Reporting Owner Name / Address Relationships
 Director  10% Owner  Officer  Other
WEST JERRY G
7425 PALMYRA
LAS VEGAS, NV 89117
  X      

Signatures

 /s/ Melody Sullivan, by power of attorney   01/03/2006
**Signature of Reporting Person Date

Explanation of Responses:

* If the form is filed by more than one reporting person, see Instruction 4(b)(v).
** Intentional misstatements or omissions of facts constitute Federal Criminal Violations. See 18 U.S.C. 1001 and 15 U.S.C. 78ff(a).
(1) On December 30, 2005, Mr.

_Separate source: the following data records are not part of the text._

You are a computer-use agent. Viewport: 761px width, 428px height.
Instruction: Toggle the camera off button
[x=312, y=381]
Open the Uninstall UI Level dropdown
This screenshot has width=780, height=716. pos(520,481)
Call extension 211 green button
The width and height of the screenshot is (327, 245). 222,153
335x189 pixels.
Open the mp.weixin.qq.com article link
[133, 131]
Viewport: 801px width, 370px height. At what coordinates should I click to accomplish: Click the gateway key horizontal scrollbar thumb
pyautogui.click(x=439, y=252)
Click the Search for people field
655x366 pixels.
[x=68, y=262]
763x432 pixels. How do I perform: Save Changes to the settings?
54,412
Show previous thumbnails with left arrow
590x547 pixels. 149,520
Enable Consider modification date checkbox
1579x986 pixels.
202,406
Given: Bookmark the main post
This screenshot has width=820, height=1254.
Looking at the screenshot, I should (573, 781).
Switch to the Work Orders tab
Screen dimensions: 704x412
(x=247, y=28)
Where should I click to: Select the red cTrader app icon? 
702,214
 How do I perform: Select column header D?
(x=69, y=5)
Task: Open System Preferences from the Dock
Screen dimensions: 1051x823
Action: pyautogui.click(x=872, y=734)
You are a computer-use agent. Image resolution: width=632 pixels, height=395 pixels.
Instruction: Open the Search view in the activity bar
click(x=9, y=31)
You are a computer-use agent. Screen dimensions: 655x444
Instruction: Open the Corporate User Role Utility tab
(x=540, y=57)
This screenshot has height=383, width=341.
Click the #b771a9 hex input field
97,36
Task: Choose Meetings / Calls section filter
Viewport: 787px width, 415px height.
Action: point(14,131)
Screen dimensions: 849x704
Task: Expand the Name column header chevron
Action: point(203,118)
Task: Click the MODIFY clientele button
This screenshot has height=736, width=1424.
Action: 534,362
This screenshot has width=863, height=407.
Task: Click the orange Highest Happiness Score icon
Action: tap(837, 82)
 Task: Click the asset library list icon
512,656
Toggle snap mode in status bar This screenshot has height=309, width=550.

West made a cashless exercise of his option to purchase 3,000 shares of the $0.01 par value common stock of Gaming Partners International Corporation (the "Company") at an exercise price of $8.0625 per share. The option was originally granted under the Company's 1994 Directors Stock Option Plan (the "Plan"). Mr. West's exercise of his option was exempt under Rule 16b-3 and/or Rule 16b-6(b). Mr. West then sold these shares on the open market at an average price of $10.9323 per share.
(2) On April 12, 2005, the Company granted Mr. West options to purchase 6,500 shares of the Company's common stock at $14.81 per share, pursuant to the Plan. The grant was exempt under Rule 16b-3. The option was fully vested upon the date of the grant, but was not exercisable until October 12, 2005.
(3) As previously reported, on April 12, 2004, the Company granted Mr. West options to purchase 6,500 shares of the Company's common stock at $4.18 per share, pursuant to the Plan. The grant was exempt under Rule 16b-3. The option is fully vested and exercisable.
(4) As previously reported, on April 12, 2003, the Company granted Mr. West options to purchase 6,500 shares of the Company's common stock at $4.00 per share, pursuant to the Plan. The grant was exempt under Rule 16b-3. The option is fully vested and exercisable.
(5) As previously reported, on April 12, 2002, the Company granted Mr. West options to purchase 6,500 shares of the Company's common stock at $1.69 per share, pursuant to the Plan. The grant was exempt under Rule 16b-3. The option is fully vested and exercisable.
(6) As previously reported, on April 12, 2001, the Company granted Mr. West options to purchase 6,500 shares of the Company's common stock at $2.40 per share, pursuant to the Plan. The grant was exempt under Rule 16b-3. The option is fully vested and exercisable.
(7) As previously reported, on April 12, 2000, the Company granted Mr. West options to purchase 6,500 shares of the Company's common stock at $3.625 per share, pursuant to the Plan. The grant was exempt under Rule 16b-3. The option is fully vested and exercisable.
(8) As previously reported, on April 12, 1999, the Company granted Mr. West options to purchase 4,000 shares of the Company's common stock at $8.25 per share, pursuant to the Plan. The grant was exempt under Rule 16b-3. The option is fully vested and exercisable.
(9) As previously reported, on April 12, 1998, Mr. West was granted an option pursuant to the Plan to purchase 4,000 shares of the Company's common stock at $10.5625 per share. The grant was exempt under Rule 16b-3. The option is fully vested and exercisable.
(10) As previously reported, on October 9, 1997, Mr. West was granted, effective February 20, 1996, an option pursuant to the Plan to purchase 3,000 shares of the Company's common stock at $8.75 per share. The grant was exempt under Rule 16b-3. The option is fully vested and exercisable.
(11) As previously reported, on October 9, 1997, Mr. West was granted, effective April 12, 1997, an option pursuant to the Plan to purchase 4,000 shares of the Company's stock at $13.875 per share. The grant was exempt under Rule 16b-3. The option is fully vested and exercisable.